Mise à jour du 19 octobre 2016 — L’amendement portant sur la peine d’inéligibilité automatique en cas de violence ou d’agression sexuelle a été rejeté en fin de semaine dernière par le Sénat. Il aurait rendu l’inéligibilité automatique, en permettant tout de même au juge de ne pas l’appliquer en motivant sa décision.
Le principal argument avancé contre cet amendement est le fait qu’il puisse être considéré comme anticonstitutionnel, puisque cela restreindrait la liberté du juge en termes d’appréciation de la peine. S’il avait été adopté, le juge aurait en effet dû motiver le fait de ne pas appliquer cette peine — on aurait été dans un cas que l’on peut assimiler à une peine plancher.
En l’absence de son adoption, il demeure cependant possible pour le juge de prononcer l’inéligibilité, en tant que peine complémentaire (même si ce cas, dans les faits, est très rare).
Article originale du 4 octobre 2016 — Aujourd’hui à 14h30, le Sénat va examiner trois amendements demandant que les élu•es condamné•es pour violences, notamment sexuelles, deviennent obligatoirement inéligibles. En clair, cela signifierait qu’ils/elles ne pourraient plus se présenter aux élections dès lors qu’ils ou elles ont été reconnu•es coupables de faits de violence devant la justice.

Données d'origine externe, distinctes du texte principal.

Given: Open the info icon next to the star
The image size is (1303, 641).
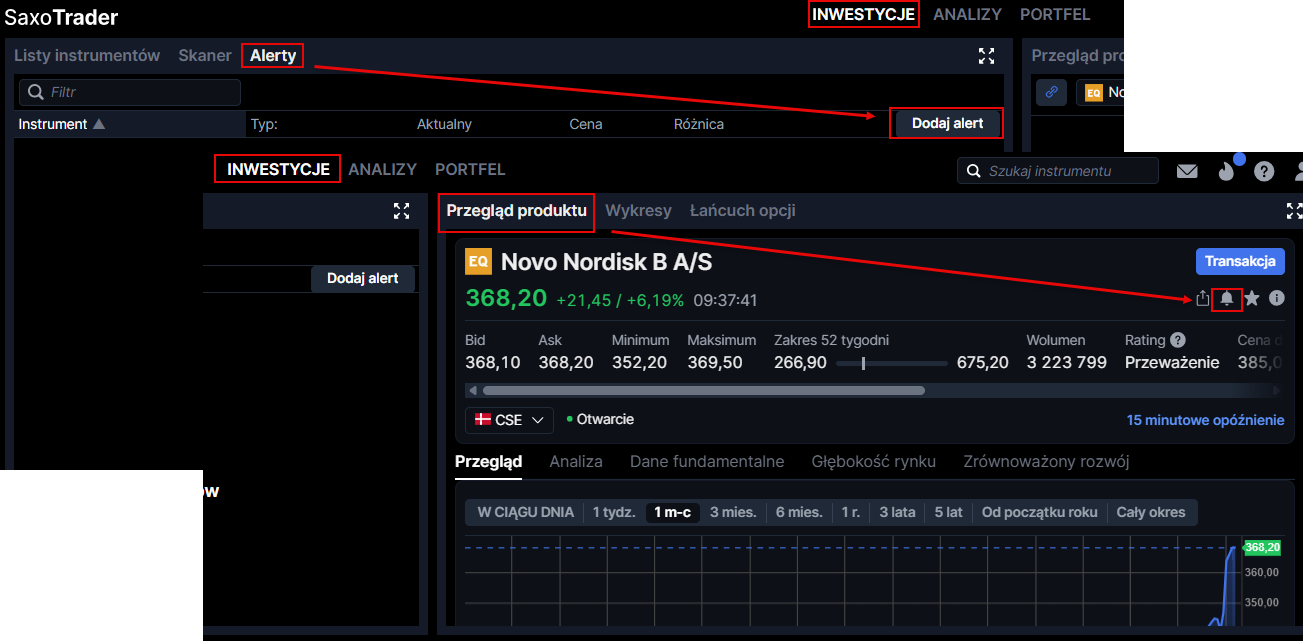Looking at the screenshot, I should [x=1276, y=298].

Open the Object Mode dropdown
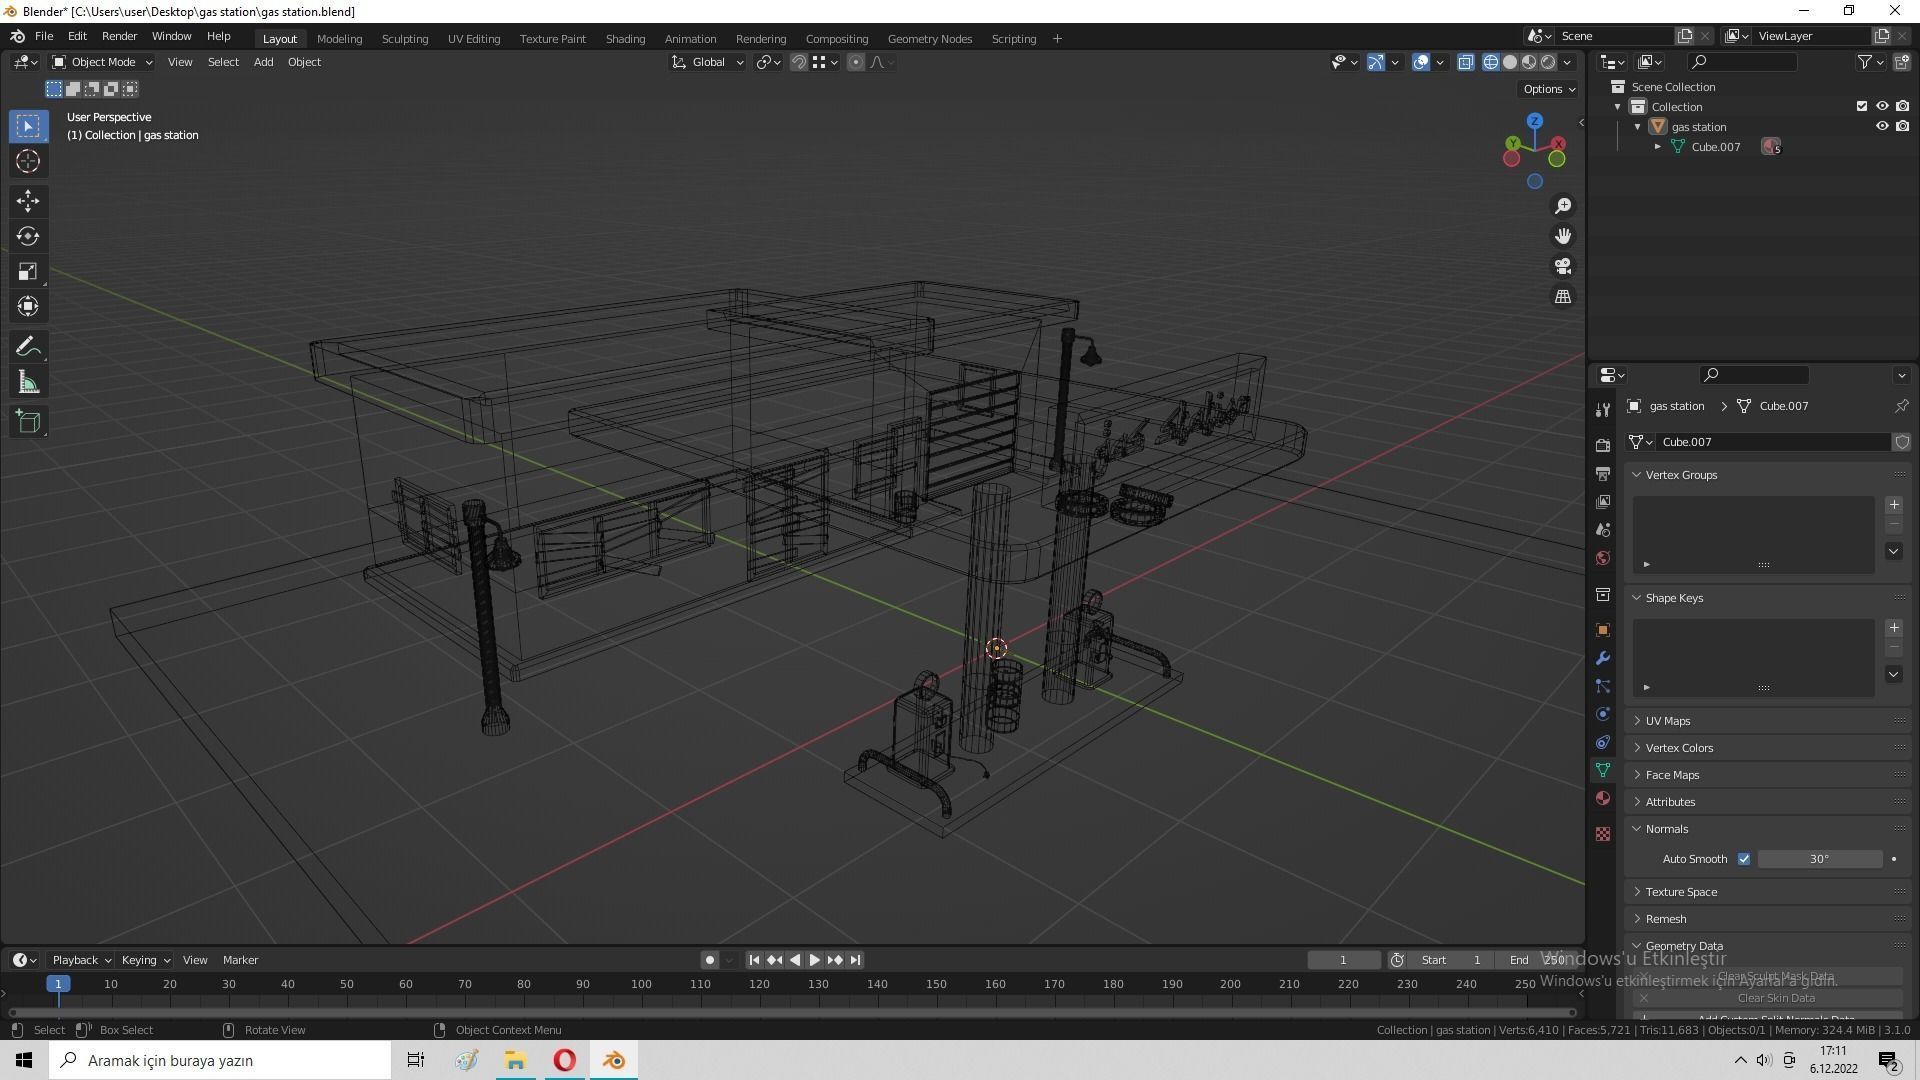(102, 62)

Il faut savoir que le 1er juillet dernier, ces mêmes amendements avaient été rejetés par l’Assemblée Nationale. C’est donc ici probablement la dernière occasion de les réintégrer au texte de loi.
L’appel du collectif Georgette Sand aux sénateurs et sénatrices
À cette occasion, le collectif Georgette Sand a lancé hier un appel aux sénateurs et sénatrices qui souhaiteraient voter contre.
« Alors que la justice peine et traîne à les condamner, leur impunité politique elle, reste inébranlable. Il doit exister une sanction politique associée à la sanction pénale.
Un premier pas a été franchi cette année, lorsque l’Assemblée Nationale puis le Sénat ont voté leur inéligibilité en cas de condamnation pour corruption, dans le cadre du projet de loi Sapin 2.
Les violences physiques, les agressions verbales et sexuelles, le harcèlement constituent des délits au même titre que la corruption ou la fraude fiscale qui doivent rendre obligatoirement inéligibles les élus.
Mesdames et messieurs les sénatrices et sénateurs, demain en votant pour cet amendement lors du projet de loi citoyenneté et égalité, vous rendriez un peu d’exemplarité à cette démocratie qui nous représente et qui en manque terriblement. »
Un vote plus complexe qu’il n’y paraît
En juillet dernier,
Slate parlait déjà du tollé provoqué sur Internet par ce vote de l’Assemblée Nationale contre ces amendements. Le site expliquait alors que la raison était plus complexe que ce qu’il n’y paraît.
L’inéligibilité est déjà possible. L’idée ici est de rendre cette condamnation obligatoire. C’est pour cela que de nombreux députés ont préféré voter contre. La rapporteure de la commission des lois, Marie-Anne Chapdelaine (PS), expliquait :
« Tout au long de cette législature, on n’a cessé de me répéter en commission des lois qu’il ne pouvait être question d’instaurer des peines automatiques : il faut donner des outils au juge et le mettre en situation de les utiliser à bon escient, mais sans jamais lui forcer la main. […]
Nul doute que l’intention derrière cet amendement est bonne, mais comme on dit souvent, l’enfer est pavé de bonnes intentions. On ne juge bien un cas d’espèce qu’en appréciant toutes ses circonstances. »
De plus, comme expliqué dans l’appel du collectif Georgette Sand, un tel amendement a déjà été voté en cas de condamnation pour corruption dans le cadre de la loi Sapin 2. La preuve que cela est possible.
Rendez-vous en fin de journée pour connaître les résultats du vote au Sénat.